По поводу старости он спорить не стал. По поводу выбранного ресторана — тоже. Аня любила «Золотую рожь» на ВДНХ. Старое здание — яркий образец архитектуры пятидесятых. В этом месте с незапамятных времен ели свои обеды экскурсионные группы Интуриста, принимались иностранные делегации, питались знаменитости. Аню тут знали тоже бесконечно давно, что при ее послужном списке неудивительно. Она здесь бывала и в качестве переводчика, и в качестве журналиста. Да и, чего уж скрывать, мужчины тоже приглашали ее в «Золотую рожь».
Сейчас она пила кофе, который в ресторане был очень хороший, и избегала смотреть в зеркало, которое висело напротив нее и прямо за спиной А.-Р. Юбера. Тот, наоборот, ел. И с немалым аппетитом. Плоскость разговора была безопасной. Воды — нейтральными. Говорили сейчас о спорте. Аньес в силу профессии могла говорить о чем угодно и сколько угодно. Он тоже изображал, что ему интересно. Его длинные аккуратные пальцы держали нож и вилку, деловито разделывая утку. На безымянном — левой руки — кольцо. Женат.

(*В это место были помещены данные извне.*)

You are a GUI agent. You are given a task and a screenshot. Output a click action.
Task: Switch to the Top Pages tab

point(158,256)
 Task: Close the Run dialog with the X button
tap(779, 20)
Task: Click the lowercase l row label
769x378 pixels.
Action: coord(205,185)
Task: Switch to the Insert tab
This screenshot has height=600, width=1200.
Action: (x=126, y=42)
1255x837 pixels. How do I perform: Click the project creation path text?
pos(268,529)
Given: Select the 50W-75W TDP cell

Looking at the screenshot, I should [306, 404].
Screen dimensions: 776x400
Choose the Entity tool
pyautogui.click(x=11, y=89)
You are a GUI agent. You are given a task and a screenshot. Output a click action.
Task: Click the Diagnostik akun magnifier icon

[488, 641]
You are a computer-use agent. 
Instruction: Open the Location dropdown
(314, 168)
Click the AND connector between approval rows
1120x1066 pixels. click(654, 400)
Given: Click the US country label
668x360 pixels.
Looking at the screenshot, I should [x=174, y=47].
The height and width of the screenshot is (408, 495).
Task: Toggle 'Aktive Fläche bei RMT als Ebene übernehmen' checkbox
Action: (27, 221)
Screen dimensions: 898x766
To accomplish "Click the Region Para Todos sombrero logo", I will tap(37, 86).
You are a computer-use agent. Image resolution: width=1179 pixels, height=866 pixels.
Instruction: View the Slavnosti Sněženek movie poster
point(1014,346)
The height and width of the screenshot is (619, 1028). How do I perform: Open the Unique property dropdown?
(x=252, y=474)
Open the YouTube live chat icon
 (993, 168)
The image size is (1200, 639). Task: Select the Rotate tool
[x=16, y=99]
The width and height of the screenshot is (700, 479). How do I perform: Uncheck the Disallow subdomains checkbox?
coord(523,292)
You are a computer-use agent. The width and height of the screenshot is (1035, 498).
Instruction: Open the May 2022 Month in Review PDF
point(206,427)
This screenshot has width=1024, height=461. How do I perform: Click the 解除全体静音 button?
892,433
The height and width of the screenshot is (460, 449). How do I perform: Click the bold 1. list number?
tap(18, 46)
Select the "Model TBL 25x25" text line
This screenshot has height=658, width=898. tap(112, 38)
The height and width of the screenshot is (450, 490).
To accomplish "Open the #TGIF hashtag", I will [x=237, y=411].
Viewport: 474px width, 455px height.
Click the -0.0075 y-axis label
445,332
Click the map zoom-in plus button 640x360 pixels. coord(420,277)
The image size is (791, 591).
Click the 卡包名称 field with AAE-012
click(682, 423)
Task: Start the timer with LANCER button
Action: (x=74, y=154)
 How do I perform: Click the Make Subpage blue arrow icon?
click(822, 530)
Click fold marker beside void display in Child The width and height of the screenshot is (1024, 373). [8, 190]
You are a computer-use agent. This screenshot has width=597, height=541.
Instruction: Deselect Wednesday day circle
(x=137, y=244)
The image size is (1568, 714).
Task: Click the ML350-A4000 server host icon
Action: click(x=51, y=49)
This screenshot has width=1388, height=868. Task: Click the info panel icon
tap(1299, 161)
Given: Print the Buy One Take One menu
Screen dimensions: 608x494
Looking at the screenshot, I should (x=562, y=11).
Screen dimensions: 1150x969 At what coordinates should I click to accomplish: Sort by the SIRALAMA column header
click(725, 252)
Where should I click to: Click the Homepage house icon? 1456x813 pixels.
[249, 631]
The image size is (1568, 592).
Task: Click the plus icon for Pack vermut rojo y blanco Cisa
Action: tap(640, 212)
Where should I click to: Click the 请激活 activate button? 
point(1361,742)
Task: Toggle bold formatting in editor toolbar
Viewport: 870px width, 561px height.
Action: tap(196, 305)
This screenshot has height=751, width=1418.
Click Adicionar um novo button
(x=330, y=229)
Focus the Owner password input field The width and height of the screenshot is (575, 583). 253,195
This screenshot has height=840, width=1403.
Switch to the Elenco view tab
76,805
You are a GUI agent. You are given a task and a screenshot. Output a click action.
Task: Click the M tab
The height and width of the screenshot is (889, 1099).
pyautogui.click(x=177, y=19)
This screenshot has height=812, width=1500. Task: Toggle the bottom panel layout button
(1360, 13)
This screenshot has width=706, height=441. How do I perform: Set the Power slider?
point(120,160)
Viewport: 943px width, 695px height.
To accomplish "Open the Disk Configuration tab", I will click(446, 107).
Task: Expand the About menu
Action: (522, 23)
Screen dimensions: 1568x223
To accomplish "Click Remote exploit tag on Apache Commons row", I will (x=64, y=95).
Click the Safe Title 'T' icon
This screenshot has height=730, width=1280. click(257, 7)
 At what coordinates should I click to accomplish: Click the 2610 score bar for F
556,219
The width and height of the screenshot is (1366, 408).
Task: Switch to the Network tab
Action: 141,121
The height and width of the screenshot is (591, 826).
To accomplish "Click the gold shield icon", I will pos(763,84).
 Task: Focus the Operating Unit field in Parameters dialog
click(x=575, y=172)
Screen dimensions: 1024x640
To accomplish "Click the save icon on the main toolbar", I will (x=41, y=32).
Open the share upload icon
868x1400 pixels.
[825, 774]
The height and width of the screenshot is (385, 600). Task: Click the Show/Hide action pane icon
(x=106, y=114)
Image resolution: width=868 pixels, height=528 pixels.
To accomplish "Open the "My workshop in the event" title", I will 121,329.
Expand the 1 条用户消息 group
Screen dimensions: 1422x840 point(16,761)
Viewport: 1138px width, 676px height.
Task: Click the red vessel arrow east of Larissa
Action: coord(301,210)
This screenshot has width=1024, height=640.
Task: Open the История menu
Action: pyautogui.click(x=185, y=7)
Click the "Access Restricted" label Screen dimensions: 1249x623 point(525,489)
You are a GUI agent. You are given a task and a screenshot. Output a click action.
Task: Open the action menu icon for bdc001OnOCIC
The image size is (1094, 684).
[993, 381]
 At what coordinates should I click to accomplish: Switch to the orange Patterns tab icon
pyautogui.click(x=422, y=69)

— Олимпийская Москва отличается от обычной, мадам Гийо? — поинтересовался Юбер, взглянув на нее из-подо лба.
«Нет, не похож», — мысленно изрекла Аня. А Аньес взволнованно подняла голову, жадно рассматривая его. Молодой. Лет тридцать с небольшим. Высокий. Выше и ее, и Лионца. Плечи широкие, хорошо развитые. Наверняка под этой бледно-желтой рубашкой — крепкое стройное тело. Его даже можно назвать по-настоящему красивым. Волосы темные. Черты лица крупные, но не грубые. Может быть, из-за молодости, которая еще не изошла в пепел. Глаза — глубокие, серые, бархатистые. Чем дольше смотрела, тем сильнее убеждалась, что только эти глаза ей откуда-то знакомы. И если бы это было правдой… Ее взгляд переместился за его плечо и снова уткнулся в зеркало, которого она откровенно побаивалась. По всему выходило, что там, напротив нее, женщина, которая ей даже не нравится. Интересная, ухоженная, но чужая. С неброской, но дорогой бижутерией. С соответствующим возрасту и статусу макияжем. В дорогих очках, которых просто так достать невозможно. Со светлыми волосами — этот цвет ее молодил и прятал седину. Впрочем, блондинкой она стала почти сразу по приезду в Москву. Ей все казалось, что чем дальше она от Аньес де Брольи, тем лучше. Лучше — слиться воедино с неизвестной ей тогда женщиной, чье имя она приняла.
— Меня очень давно никто не называл «мадам», — вдруг улыбнулась Аня. — Даже странно звучит теперь.
— А как называют? Товарищ Гийо? Гражданка Гийо? — рассмеялся Юбер.